· Why should I do estate planning—don’t I have a duty to pay tax to my country?
Consider a concept called the “hand of taxation.” Count the fingers on one hand and review the following five major taxes you face:
1. Point to your thumb—you’re taxed when you earn it; that’s income tax.
2. Point to your index finger—you’re taxed when you spend it; that’s sales tax.
3. Point to your middle finger—you’re taxed just because you own certain assets; that’s called property tax.
4. Point to your ring finger—you’re taxed when you sell something that has appreciated in value; that’s called capital gain tax.
5. Point to your pinkie finger—you’re taxed when you’re through with it and want to give it away to someone you love either while you’re alive because that person needs it more than you do or after you’ve died and truly have no use for it; that’s called gift and estate tax.
Given all the taxes you pay, you may conclude that you have a duty to your family and loved ones to use every deduction and exemption Congress has given you to reduce federal estate tax.
· Can I take advantage of my applicable exclusion amount during my lifetime?
In addition to using your annual exclusion, you may also give away your assets tax-free up to the amount of your applicable exclusion amount to any one or more persons however you please. To the extent that you use your applicable exclusion amount during your lifetime, your estate will not have the benefit of it on death.

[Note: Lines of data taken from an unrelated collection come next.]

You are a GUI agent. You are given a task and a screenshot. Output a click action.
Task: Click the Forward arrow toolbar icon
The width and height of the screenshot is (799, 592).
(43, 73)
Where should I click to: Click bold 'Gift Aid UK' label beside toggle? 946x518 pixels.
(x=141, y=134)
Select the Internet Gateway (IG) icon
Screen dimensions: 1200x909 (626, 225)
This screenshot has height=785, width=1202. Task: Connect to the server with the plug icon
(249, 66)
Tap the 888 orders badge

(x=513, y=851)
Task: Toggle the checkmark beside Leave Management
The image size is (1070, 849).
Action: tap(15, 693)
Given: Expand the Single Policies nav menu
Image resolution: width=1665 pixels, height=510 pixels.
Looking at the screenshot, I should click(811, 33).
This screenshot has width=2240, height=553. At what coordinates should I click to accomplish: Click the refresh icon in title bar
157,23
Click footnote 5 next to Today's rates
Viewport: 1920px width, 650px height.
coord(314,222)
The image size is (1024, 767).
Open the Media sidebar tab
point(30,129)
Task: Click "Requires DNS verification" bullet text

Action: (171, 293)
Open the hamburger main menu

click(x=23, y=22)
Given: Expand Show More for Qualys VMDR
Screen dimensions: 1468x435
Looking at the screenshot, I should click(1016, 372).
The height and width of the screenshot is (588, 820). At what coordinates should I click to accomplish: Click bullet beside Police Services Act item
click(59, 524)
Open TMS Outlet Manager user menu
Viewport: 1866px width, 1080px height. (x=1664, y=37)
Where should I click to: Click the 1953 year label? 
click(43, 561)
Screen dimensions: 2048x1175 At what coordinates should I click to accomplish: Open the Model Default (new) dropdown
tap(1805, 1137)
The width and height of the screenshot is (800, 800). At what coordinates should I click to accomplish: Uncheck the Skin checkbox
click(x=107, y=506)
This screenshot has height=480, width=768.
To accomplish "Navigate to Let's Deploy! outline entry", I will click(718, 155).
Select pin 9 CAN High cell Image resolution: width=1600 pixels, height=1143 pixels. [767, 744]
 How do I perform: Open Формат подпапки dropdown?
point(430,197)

· I plan to leave my property to family members or charities on my death, but should I consider giving it to them now instead?
If you are comfortable that you will not need the property to sustain your standard of living or to meet future emergencies, you should consider this option. It will remove not only the property from your estate but, as we said earlier, the appreciation from your estate as well.
· Can I make gifts to my spouse and qualify for the unlimited marital deduction?
You have an unlimited marital deduction when making gifts to your spouse. There are no restrictions on how large these transfers can be or how often you can make them as long as your spouse is a U.S. citizen.